L'enregistrement complet de l'album est disponible sous Youtube:



Maintenant, si on veut rentrer plus dans le détail voici des informations sur le concerto Fk.45:

Wilhelm Friedemann y fait preuve d’une maîtrise exemplaire. On est frappé par la densité contrapuntique déployée dès les premières mesures du premier mouvement, sans indication de tempo. 

On entend certes l’influence paternelle dans certaines formules, on la ressent dans ce développement extrêmement pesé, mais on perçoit aussi l’originalité dans certaines figures rythmiques, en particulier dans l’écriture pour le clavecin ; on trouve aussi déjà les interruptions, les revirements qui feront les richesses des pièces pour clavier seul de Wilhelm Friedemann Bach. 

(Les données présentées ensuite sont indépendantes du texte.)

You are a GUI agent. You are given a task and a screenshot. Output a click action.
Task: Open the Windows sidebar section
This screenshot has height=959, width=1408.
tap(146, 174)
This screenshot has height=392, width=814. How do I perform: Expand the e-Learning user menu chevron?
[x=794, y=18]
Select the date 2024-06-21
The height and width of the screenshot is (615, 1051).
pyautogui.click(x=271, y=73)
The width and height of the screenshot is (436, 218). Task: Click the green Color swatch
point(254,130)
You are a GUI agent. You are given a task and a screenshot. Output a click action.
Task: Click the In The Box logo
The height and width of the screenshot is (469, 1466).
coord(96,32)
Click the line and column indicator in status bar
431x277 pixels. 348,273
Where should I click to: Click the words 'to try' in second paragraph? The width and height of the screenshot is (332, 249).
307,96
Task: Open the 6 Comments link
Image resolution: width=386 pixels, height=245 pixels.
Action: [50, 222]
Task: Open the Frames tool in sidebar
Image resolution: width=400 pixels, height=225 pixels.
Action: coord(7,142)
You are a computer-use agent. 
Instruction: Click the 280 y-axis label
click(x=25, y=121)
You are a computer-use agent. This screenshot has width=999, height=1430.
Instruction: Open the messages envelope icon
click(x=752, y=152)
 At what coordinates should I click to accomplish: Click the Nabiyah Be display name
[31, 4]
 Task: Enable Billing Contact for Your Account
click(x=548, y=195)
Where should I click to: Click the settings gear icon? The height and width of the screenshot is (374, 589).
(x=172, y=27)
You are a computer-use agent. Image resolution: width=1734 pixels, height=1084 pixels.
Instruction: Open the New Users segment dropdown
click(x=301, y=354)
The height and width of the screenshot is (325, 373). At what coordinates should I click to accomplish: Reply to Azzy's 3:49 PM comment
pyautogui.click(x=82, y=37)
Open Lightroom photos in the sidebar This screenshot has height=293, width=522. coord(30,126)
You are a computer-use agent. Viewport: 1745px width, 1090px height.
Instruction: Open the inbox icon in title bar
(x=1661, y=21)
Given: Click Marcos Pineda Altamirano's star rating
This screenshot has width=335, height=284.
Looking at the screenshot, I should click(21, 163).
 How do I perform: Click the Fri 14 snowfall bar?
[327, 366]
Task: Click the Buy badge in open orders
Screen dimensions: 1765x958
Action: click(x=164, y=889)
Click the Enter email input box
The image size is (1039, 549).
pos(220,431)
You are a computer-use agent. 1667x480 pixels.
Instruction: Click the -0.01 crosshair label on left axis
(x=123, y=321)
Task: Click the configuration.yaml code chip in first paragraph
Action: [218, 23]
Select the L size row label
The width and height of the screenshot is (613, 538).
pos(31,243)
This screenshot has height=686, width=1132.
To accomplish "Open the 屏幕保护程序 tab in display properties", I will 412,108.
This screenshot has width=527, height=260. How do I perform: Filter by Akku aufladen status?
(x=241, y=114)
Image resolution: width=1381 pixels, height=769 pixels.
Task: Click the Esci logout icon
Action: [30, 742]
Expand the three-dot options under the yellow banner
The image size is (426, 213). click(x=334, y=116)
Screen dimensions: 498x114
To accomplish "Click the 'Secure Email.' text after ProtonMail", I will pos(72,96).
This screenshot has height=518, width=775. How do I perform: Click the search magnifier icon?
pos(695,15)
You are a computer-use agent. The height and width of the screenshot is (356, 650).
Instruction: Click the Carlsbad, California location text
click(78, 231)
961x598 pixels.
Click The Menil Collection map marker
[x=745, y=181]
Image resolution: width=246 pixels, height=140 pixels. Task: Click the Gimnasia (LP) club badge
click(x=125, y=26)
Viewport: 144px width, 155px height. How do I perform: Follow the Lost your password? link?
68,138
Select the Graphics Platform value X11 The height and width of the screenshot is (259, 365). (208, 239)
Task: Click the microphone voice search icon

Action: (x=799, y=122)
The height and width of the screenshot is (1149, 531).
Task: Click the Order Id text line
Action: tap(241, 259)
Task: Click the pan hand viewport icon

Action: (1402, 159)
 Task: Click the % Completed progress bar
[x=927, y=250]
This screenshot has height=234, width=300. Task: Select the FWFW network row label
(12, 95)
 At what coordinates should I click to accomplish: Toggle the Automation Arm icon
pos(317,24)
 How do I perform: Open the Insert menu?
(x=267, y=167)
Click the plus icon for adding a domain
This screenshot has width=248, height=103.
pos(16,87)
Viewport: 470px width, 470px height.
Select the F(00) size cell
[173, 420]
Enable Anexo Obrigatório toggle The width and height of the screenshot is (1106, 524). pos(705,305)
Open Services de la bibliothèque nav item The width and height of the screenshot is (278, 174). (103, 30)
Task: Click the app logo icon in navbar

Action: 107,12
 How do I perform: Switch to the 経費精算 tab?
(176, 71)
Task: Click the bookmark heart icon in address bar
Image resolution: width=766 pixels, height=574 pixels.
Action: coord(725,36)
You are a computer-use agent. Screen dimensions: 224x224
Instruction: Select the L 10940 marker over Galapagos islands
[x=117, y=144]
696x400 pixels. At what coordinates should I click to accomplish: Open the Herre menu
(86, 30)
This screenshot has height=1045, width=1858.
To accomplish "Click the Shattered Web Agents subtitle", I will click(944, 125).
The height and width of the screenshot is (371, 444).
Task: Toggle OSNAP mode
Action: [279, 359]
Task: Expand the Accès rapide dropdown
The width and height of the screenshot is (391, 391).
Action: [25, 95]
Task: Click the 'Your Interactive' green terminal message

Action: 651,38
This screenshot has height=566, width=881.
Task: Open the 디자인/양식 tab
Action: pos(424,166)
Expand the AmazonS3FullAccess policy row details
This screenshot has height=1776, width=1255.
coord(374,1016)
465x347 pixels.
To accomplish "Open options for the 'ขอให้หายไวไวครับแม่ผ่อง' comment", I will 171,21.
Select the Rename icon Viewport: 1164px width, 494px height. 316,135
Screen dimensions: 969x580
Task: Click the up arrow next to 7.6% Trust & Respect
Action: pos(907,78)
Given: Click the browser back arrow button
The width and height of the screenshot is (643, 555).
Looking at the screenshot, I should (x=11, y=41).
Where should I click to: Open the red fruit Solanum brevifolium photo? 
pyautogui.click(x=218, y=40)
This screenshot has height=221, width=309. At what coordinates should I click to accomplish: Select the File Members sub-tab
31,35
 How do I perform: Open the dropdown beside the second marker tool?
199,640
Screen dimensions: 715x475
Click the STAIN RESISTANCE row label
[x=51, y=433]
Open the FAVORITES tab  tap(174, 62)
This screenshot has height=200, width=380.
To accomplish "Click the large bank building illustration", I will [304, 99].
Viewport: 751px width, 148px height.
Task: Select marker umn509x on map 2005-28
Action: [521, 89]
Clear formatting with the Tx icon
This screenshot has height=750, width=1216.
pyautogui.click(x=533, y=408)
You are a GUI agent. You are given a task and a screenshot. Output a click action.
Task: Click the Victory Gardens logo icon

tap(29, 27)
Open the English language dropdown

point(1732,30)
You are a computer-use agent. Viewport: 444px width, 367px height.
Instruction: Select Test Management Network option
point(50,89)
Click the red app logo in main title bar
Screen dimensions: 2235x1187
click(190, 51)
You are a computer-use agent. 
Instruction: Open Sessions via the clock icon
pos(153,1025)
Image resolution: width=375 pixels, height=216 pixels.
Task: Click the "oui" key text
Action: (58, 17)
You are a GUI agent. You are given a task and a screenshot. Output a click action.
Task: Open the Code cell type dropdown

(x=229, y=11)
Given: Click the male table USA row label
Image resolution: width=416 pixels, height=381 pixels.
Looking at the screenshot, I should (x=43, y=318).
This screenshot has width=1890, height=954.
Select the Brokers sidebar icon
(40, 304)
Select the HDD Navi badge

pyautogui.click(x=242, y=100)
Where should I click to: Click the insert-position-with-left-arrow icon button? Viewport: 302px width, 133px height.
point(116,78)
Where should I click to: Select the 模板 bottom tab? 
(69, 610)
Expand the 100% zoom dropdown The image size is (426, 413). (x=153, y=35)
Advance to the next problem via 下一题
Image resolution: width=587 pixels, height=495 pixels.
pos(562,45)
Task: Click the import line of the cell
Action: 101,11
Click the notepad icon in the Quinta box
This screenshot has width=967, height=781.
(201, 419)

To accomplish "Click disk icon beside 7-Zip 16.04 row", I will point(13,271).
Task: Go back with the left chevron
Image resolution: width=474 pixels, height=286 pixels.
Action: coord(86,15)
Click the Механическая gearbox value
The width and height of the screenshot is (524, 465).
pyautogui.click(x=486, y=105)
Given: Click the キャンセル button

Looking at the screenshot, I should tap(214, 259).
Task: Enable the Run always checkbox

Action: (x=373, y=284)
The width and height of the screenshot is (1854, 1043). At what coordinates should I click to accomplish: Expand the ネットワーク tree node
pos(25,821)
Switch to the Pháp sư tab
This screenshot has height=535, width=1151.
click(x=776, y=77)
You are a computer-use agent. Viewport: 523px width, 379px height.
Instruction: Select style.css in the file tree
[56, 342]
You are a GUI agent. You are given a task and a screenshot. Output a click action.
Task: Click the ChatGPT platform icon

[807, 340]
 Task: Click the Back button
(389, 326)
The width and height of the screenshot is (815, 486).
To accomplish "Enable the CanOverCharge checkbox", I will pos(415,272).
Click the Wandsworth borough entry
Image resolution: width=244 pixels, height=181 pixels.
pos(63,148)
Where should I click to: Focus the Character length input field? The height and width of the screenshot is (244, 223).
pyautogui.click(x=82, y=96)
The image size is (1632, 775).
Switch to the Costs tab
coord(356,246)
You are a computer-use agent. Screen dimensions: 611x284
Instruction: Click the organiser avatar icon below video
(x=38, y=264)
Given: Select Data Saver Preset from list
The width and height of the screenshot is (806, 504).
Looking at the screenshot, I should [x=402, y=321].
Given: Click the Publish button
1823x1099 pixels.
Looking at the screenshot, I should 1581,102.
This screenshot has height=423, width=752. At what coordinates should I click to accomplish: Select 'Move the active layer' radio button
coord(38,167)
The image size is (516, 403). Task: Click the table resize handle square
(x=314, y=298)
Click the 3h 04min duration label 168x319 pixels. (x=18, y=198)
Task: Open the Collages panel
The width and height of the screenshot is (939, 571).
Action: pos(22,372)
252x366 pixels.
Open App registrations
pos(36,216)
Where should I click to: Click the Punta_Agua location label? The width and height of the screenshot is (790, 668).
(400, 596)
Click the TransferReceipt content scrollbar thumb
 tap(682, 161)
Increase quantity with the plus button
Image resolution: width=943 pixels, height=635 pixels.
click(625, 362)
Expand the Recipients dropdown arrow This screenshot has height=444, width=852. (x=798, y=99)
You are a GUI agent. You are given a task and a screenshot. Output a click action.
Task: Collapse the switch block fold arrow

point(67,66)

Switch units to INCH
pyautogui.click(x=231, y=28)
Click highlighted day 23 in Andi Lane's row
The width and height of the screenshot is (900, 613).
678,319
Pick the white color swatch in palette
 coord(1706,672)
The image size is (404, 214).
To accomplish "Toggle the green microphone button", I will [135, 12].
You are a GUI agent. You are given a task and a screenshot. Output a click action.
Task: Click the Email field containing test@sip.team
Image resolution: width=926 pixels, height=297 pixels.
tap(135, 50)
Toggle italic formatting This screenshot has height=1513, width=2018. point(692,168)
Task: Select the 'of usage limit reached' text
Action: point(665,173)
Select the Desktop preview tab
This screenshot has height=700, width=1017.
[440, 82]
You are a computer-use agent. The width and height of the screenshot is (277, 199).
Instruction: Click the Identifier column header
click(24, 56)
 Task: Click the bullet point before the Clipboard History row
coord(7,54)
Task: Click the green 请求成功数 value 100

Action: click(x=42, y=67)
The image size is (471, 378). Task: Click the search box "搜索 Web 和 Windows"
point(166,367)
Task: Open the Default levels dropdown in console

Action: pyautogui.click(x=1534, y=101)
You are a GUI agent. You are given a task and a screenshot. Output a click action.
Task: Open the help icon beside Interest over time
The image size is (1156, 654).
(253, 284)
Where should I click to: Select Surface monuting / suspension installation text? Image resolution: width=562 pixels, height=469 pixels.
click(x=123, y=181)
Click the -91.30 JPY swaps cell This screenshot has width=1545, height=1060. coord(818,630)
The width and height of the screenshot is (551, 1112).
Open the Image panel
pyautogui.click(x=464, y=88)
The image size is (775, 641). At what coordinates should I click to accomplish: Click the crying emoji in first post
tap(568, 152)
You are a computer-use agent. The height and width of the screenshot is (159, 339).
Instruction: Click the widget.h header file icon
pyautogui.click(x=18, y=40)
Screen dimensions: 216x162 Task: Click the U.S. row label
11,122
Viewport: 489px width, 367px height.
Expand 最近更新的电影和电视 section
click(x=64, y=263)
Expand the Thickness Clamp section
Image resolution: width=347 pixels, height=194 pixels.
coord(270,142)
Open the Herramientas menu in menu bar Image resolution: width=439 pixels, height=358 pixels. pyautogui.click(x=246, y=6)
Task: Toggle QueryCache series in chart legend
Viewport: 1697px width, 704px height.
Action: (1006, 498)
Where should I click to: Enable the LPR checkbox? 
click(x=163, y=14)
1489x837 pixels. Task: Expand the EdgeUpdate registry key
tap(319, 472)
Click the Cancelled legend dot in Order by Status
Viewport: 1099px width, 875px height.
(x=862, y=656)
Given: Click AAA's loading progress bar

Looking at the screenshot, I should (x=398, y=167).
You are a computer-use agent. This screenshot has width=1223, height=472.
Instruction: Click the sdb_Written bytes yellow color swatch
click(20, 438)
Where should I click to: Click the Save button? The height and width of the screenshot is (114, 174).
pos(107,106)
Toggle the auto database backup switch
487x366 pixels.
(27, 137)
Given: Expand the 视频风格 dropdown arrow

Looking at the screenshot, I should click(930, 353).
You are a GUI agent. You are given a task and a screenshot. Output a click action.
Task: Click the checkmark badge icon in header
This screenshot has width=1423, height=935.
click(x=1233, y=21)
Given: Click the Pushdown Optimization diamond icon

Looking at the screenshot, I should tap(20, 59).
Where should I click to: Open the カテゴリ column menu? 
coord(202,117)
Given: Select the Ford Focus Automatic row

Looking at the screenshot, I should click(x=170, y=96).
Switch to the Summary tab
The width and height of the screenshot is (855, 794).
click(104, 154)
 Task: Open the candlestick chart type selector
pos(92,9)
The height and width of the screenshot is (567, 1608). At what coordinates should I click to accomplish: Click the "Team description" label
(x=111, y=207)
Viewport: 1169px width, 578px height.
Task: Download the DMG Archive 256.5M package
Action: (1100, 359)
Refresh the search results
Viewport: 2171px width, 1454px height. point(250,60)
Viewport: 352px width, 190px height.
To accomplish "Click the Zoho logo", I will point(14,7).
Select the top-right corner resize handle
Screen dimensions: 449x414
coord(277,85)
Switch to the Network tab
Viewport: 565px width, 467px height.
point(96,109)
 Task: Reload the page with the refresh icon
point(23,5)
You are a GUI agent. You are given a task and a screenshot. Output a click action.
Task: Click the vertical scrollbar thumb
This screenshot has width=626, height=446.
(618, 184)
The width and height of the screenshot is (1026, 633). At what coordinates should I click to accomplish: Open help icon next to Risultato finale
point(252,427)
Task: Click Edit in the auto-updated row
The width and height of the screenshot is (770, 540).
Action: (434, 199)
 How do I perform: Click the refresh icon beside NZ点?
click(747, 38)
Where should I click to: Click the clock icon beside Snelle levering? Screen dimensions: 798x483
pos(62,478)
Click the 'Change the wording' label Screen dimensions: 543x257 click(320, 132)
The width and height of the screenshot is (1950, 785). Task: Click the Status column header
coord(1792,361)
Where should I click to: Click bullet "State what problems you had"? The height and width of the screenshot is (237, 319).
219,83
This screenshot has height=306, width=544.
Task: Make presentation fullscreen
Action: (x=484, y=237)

Le deuxième mouvement, Larghetto, est d’inspiration nettement plus galante et la tension mélancolique du premier mouvement fait place à une conversation aimable entre les cordes et le clavier — non sans ombres cependant en son centre. 

L’Allegro ma non molto final donne lieu à un peu plus de virtuosité mais demeure d’une grande concentration.

En voici une version par Claudio Astronio:



La Symphonie en fa majeur Fk.67 est une oeuvre hybride, tenant à la fois de la symphonie (ou sinfonia) et de la suite. Il y a quatre mouvements, dont les deux extrêmes ont des accents proches de Haendel. Il s'agit pour moi d'une des plus belles œuvres de Wilhelm Friedemann.

En voici une autre très belle réalisation, l'ensemble Il Giardino Armonico est dirigé par Giovanni Antonini.




Sinfonias, Suite en sol mineur, Concerto en ré majeur - Tafelmusik - Jeanne Lamon




J'ai sélectionné cet album car il nous donne un beau panorama des Sinfonias de Wilhelm Friedemann Bach. En effet, l'album propose les sinfonias Fk.64, Fk.65 et Fk.67, complétées par la suite en sol mineur BWV 1070 (ainsi numérotée puisqu'elle avait d'abord été attribuée à Johann Sebastian Bach) et le concerto pour clavecin in ré majeur Fk.41.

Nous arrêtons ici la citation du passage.